--- Information shown Enclosed Below ---
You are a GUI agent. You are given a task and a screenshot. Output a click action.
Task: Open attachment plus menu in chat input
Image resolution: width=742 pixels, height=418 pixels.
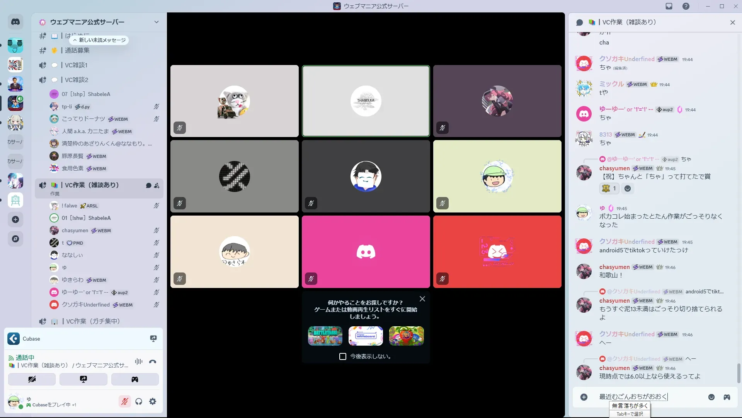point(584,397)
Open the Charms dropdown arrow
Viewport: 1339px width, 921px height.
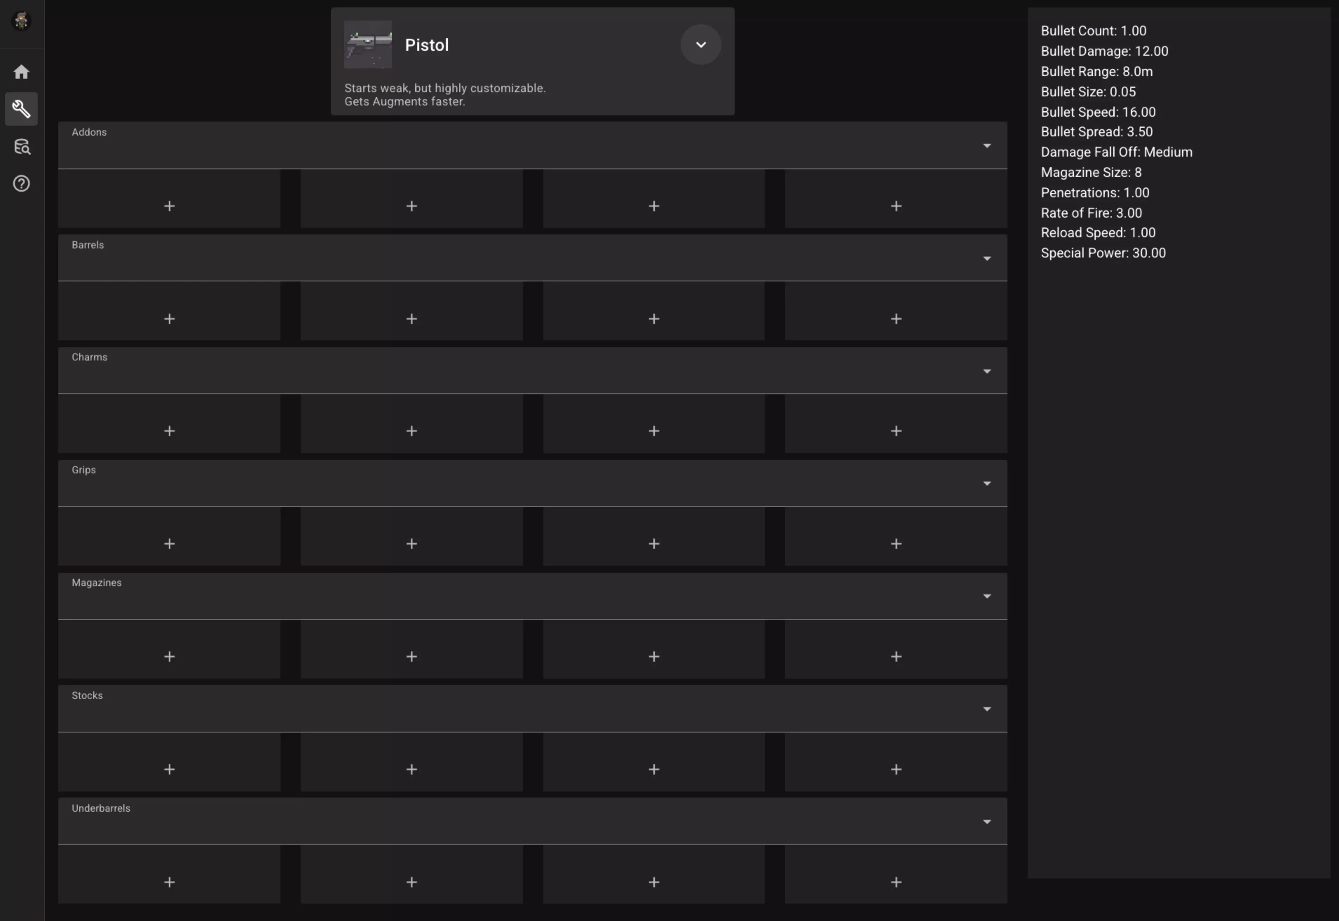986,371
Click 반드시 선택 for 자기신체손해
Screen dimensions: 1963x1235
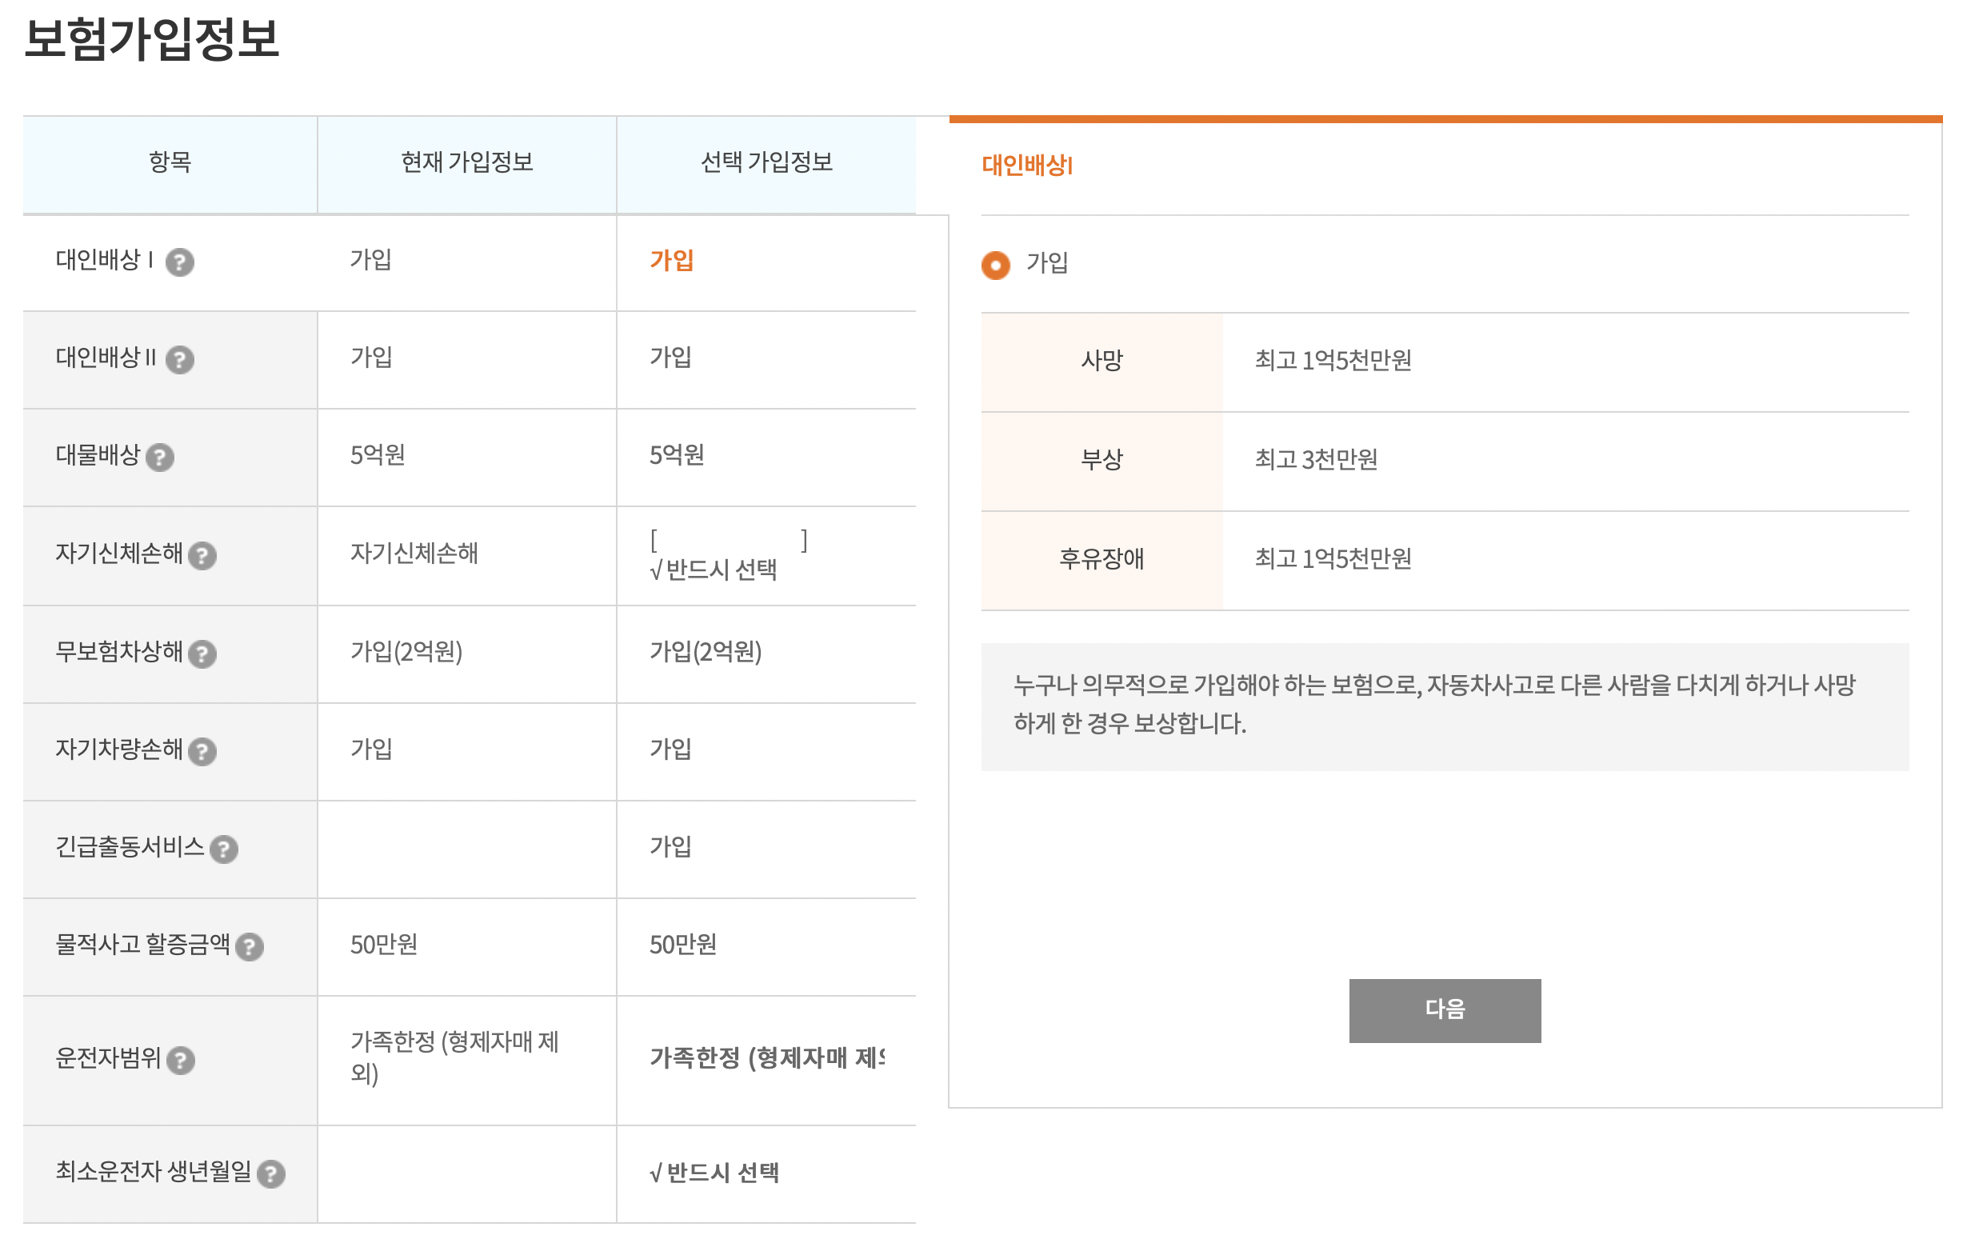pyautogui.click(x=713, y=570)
--- End of Enclosed Information shown ---
» **Task to complete**:
Your response must reproduce the listing above word for word and must contain none of its pictures.

» **Expected answer**:
You are a GUI agent. You are given a task and a screenshot. Output a click action.
Task: Open attachment plus menu in chat input
Image resolution: width=742 pixels, height=418 pixels.
point(584,397)
Open the Charms dropdown arrow
Viewport: 1339px width, 921px height.
986,371
Click 반드시 선택 for 자기신체손해
Screen dimensions: 1963x1235
pyautogui.click(x=713, y=570)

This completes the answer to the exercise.